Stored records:
========================================

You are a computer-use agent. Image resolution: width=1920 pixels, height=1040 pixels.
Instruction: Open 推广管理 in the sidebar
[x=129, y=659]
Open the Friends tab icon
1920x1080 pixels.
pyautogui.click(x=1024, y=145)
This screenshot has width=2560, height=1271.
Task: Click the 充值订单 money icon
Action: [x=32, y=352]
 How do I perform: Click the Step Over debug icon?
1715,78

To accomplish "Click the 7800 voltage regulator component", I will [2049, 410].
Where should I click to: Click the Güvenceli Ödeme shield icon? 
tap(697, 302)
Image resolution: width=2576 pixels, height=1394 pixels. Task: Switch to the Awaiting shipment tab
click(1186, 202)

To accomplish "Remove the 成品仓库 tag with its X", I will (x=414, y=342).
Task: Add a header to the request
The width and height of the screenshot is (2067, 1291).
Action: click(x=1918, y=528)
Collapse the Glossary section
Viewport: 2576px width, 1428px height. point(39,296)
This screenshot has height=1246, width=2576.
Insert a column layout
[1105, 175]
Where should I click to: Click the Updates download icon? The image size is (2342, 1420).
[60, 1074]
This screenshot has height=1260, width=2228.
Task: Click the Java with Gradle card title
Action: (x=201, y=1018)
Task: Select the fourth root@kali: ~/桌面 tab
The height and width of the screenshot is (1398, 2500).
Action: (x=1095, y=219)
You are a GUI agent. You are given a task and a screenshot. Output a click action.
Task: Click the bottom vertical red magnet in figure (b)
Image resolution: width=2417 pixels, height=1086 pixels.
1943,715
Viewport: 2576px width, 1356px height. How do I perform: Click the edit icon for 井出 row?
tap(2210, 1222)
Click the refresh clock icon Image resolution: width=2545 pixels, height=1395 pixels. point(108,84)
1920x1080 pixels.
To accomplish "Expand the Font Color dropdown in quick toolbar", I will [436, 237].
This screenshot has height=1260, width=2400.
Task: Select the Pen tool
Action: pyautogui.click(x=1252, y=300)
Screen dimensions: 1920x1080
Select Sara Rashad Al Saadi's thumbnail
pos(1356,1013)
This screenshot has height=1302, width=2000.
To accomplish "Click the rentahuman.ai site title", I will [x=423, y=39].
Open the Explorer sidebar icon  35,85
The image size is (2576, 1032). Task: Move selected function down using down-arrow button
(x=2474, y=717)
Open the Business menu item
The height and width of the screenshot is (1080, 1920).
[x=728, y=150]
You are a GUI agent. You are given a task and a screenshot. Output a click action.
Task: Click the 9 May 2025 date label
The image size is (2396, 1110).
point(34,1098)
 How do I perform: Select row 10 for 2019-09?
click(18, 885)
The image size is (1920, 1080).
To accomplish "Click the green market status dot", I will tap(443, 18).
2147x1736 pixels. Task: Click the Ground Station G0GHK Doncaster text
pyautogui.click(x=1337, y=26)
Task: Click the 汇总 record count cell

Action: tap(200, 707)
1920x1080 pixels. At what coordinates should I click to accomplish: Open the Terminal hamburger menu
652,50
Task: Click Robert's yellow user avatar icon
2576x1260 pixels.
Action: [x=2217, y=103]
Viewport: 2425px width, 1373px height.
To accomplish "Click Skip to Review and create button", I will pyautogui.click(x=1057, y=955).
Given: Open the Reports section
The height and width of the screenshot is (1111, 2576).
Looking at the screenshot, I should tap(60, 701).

========================================

» **What to do**
Could you write out all the data exactly as it is given?

» **Reply to the exercise**
You are a computer-use agent. Image resolution: width=1920 pixels, height=1040 pixels.
Instruction: Open 推广管理 in the sidebar
[x=129, y=659]
Open the Friends tab icon
1920x1080 pixels.
pyautogui.click(x=1024, y=145)
This screenshot has width=2560, height=1271.
Task: Click the 充值订单 money icon
Action: [x=32, y=352]
 How do I perform: Click the Step Over debug icon?
1715,78

To accomplish "Click the 7800 voltage regulator component", I will [2049, 410].
Where should I click to: Click the Güvenceli Ödeme shield icon? 
tap(697, 302)
Image resolution: width=2576 pixels, height=1394 pixels. Task: Switch to the Awaiting shipment tab
click(1186, 202)

To accomplish "Remove the 成品仓库 tag with its X", I will (x=414, y=342).
Task: Add a header to the request
The width and height of the screenshot is (2067, 1291).
Action: click(x=1918, y=528)
Collapse the Glossary section
Viewport: 2576px width, 1428px height. point(39,296)
This screenshot has height=1246, width=2576.
Insert a column layout
[1105, 175]
Where should I click to: Click the Updates download icon? The image size is (2342, 1420).
[60, 1074]
This screenshot has height=1260, width=2228.
Task: Click the Java with Gradle card title
Action: (x=201, y=1018)
Task: Select the fourth root@kali: ~/桌面 tab
The height and width of the screenshot is (1398, 2500).
Action: (x=1095, y=219)
You are a GUI agent. You are given a task and a screenshot. Output a click action.
Task: Click the bottom vertical red magnet in figure (b)
Image resolution: width=2417 pixels, height=1086 pixels.
1943,715
Viewport: 2576px width, 1356px height. How do I perform: Click the edit icon for 井出 row?
tap(2210, 1222)
Click the refresh clock icon Image resolution: width=2545 pixels, height=1395 pixels. point(108,84)
1920x1080 pixels.
To accomplish "Expand the Font Color dropdown in quick toolbar", I will [436, 237].
This screenshot has height=1260, width=2400.
Task: Select the Pen tool
Action: pyautogui.click(x=1252, y=300)
Screen dimensions: 1920x1080
Select Sara Rashad Al Saadi's thumbnail
pos(1356,1013)
This screenshot has height=1302, width=2000.
To accomplish "Click the rentahuman.ai site title", I will [x=423, y=39].
Open the Explorer sidebar icon  35,85
The image size is (2576, 1032). Task: Move selected function down using down-arrow button
(x=2474, y=717)
Open the Business menu item
The height and width of the screenshot is (1080, 1920).
[x=728, y=150]
You are a GUI agent. You are given a task and a screenshot. Output a click action.
Task: Click the 9 May 2025 date label
The image size is (2396, 1110).
point(34,1098)
 How do I perform: Select row 10 for 2019-09?
click(18, 885)
The image size is (1920, 1080).
To accomplish "Click the green market status dot", I will tap(443, 18).
2147x1736 pixels. Task: Click the Ground Station G0GHK Doncaster text
pyautogui.click(x=1337, y=26)
Task: Click the 汇总 record count cell

Action: tap(200, 707)
1920x1080 pixels. At what coordinates should I click to accomplish: Open the Terminal hamburger menu
652,50
Task: Click Robert's yellow user avatar icon
2576x1260 pixels.
Action: [x=2217, y=103]
Viewport: 2425px width, 1373px height.
To accomplish "Click Skip to Review and create button", I will pyautogui.click(x=1057, y=955).
Given: Open the Reports section
The height and width of the screenshot is (1111, 2576).
Looking at the screenshot, I should tap(60, 701).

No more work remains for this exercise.